• **Exercise objective**:
Copy every line in the listing that contains "computer".

• **Data to process**:

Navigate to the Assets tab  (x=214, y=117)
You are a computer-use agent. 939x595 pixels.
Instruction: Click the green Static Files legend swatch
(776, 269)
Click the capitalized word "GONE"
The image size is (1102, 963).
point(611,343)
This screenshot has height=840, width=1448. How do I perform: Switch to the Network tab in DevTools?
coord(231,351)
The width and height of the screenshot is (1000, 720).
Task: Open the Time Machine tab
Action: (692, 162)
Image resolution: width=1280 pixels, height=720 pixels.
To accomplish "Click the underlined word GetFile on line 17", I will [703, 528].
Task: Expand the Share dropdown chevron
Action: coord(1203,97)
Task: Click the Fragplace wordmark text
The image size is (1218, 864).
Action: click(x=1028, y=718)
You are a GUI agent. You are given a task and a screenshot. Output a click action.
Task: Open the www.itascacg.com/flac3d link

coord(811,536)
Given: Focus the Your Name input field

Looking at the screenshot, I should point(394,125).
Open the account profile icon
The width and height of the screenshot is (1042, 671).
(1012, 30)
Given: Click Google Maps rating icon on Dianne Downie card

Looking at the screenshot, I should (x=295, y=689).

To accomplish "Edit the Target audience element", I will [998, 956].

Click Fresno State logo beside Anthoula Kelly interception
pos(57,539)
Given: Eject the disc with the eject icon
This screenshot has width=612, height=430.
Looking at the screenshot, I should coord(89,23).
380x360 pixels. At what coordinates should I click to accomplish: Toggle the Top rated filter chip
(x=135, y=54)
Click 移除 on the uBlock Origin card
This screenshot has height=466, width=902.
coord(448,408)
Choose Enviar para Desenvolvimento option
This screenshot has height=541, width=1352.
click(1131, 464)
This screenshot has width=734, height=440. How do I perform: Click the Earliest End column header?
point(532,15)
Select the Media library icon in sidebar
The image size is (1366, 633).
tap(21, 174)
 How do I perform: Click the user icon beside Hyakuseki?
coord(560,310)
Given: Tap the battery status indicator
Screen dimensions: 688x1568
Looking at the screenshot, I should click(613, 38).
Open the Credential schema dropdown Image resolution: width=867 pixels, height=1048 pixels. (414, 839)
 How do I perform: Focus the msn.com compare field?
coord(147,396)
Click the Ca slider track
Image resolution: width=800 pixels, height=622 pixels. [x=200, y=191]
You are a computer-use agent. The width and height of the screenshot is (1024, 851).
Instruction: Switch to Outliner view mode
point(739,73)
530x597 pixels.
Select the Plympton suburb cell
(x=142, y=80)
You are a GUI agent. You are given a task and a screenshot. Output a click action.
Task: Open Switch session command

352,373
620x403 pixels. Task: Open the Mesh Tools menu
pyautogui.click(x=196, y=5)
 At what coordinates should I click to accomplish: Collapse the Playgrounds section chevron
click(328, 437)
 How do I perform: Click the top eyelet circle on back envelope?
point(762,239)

• **Result of the task**:
You are a computer-use agent. 939x595 pixels.
You are a computer-use agent. The width and height of the screenshot is (1024, 851).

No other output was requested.